Location: Toronto, ON
564 posts, read 1,040,274 times
Reputation: 996
Let's agree to disagree about the merits of saturated fat. The AHA is only doing the bidding of their masters, which is to continue promoting the cholesterol myth as a risk factor for heart disease. Saturated fat can raise cholesterol, ergo, it causes heart disease. Not the case.

AHA also continues to promote industrialized vegetable oils as a substitute for natural sat fats, which is laughable. But of course, getting people to continue eating vegetable oils and refined grains puts a lot of money in their pockets. Thank the AHA for helping to bring margarine and other hydrogentated trans-fat laden fillers into our foods and bodies. When it comes to dietary advice, their credibility is nil.
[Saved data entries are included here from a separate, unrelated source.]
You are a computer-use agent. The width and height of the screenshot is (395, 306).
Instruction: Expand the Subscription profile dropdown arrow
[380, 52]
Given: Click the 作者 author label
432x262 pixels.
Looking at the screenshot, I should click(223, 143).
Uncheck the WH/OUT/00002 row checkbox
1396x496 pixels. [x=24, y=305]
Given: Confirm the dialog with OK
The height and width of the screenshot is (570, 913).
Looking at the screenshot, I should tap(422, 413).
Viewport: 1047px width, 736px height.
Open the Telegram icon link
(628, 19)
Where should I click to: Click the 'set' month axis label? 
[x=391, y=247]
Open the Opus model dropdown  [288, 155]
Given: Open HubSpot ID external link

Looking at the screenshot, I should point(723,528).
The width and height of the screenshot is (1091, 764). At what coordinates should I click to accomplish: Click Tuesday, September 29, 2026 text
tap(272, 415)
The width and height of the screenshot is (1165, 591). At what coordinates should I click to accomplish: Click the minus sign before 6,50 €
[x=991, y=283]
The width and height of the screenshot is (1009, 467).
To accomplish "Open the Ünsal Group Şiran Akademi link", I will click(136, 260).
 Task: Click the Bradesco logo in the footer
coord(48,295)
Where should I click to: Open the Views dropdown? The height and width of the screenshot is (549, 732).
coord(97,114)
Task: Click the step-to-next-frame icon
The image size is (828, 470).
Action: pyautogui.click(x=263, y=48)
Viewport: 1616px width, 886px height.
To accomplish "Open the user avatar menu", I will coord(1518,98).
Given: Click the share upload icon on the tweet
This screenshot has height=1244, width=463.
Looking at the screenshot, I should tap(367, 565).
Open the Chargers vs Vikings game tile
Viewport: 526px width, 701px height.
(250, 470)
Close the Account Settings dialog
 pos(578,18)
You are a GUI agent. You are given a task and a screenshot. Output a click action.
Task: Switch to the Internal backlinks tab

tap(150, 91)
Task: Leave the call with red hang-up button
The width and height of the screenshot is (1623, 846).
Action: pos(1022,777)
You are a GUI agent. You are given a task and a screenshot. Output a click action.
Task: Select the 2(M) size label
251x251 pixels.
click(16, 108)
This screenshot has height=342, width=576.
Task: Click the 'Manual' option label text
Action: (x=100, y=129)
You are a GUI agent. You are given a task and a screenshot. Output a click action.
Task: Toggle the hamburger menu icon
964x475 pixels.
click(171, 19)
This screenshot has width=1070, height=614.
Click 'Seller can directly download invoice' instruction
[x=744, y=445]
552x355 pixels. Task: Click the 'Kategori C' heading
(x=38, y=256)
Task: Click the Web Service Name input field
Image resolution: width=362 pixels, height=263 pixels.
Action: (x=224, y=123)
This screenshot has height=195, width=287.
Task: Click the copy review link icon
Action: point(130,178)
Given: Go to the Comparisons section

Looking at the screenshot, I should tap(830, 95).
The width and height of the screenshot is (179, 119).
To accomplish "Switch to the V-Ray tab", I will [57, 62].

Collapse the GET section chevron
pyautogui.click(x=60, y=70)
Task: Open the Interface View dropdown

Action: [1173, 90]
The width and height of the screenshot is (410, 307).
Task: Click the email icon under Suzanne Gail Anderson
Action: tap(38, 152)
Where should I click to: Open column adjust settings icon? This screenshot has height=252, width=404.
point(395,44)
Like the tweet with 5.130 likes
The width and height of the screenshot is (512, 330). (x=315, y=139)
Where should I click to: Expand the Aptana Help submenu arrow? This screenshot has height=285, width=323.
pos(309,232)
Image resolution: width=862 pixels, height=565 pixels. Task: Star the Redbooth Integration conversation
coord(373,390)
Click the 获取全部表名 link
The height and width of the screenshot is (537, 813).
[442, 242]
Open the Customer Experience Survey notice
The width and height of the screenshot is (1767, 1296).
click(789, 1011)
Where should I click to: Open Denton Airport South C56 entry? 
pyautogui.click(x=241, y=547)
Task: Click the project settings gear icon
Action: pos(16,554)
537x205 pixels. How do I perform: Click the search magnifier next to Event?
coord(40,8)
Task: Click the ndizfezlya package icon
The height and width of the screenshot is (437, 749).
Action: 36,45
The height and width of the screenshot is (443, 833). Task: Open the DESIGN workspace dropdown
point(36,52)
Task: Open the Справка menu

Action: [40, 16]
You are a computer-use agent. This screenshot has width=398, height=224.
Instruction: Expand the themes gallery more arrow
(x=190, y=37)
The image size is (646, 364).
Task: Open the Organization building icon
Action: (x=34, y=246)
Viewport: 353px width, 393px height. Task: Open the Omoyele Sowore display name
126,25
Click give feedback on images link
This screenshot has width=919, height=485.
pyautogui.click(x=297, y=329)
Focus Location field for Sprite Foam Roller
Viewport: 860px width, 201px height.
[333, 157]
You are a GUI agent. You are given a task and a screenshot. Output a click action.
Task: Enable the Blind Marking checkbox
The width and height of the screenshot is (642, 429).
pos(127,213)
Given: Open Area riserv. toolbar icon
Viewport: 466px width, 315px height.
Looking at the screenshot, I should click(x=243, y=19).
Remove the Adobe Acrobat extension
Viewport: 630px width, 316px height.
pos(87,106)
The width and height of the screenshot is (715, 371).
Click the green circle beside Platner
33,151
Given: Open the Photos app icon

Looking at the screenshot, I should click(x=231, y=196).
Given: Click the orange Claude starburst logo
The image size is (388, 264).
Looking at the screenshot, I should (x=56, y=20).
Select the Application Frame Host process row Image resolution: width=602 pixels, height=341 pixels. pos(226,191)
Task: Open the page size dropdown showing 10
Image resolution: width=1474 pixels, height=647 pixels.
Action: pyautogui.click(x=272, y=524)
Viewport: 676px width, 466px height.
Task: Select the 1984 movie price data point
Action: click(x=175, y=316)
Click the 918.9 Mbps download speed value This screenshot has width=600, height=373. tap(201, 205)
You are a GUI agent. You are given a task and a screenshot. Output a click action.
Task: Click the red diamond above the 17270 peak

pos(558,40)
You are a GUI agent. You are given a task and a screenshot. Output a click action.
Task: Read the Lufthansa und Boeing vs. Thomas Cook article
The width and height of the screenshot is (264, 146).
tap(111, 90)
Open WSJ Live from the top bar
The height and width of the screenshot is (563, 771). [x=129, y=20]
Refined sugars and grains are the true culprits taking a toll on our health. Our natural food supply is not the enemy; it is a government that continues to promote "food-like" products as healthy in exchange for lobbyist dollars. And Big Pharma is still enjoying the fruits of the cholesterol scare, while millions of otherwise healthy and low-risk people take statins...and then the drugs that counter the side-effects of those, such as muscle wasting, liver and kidney damage, joint pain, etc.

If you doubt they are all in cahoots, read this:

http://www.nytimes.com/2013/11/14/he...e-doctors.html

Quote:
“Clearly, the focus is to get people on statins,†said Dr. Christie Mitchell Ballantyne, the chief of cardiology and cardiovascular research at Baylor College of Medicine, in Houston.
Many populations thrive on diets that would be considered high in saturated fat intake, yet no population thrives on diets high in refined sugars and grains. The focus should be on reducing or avoiding those foods, not the saturated fats that occur naturally in traditional human diets.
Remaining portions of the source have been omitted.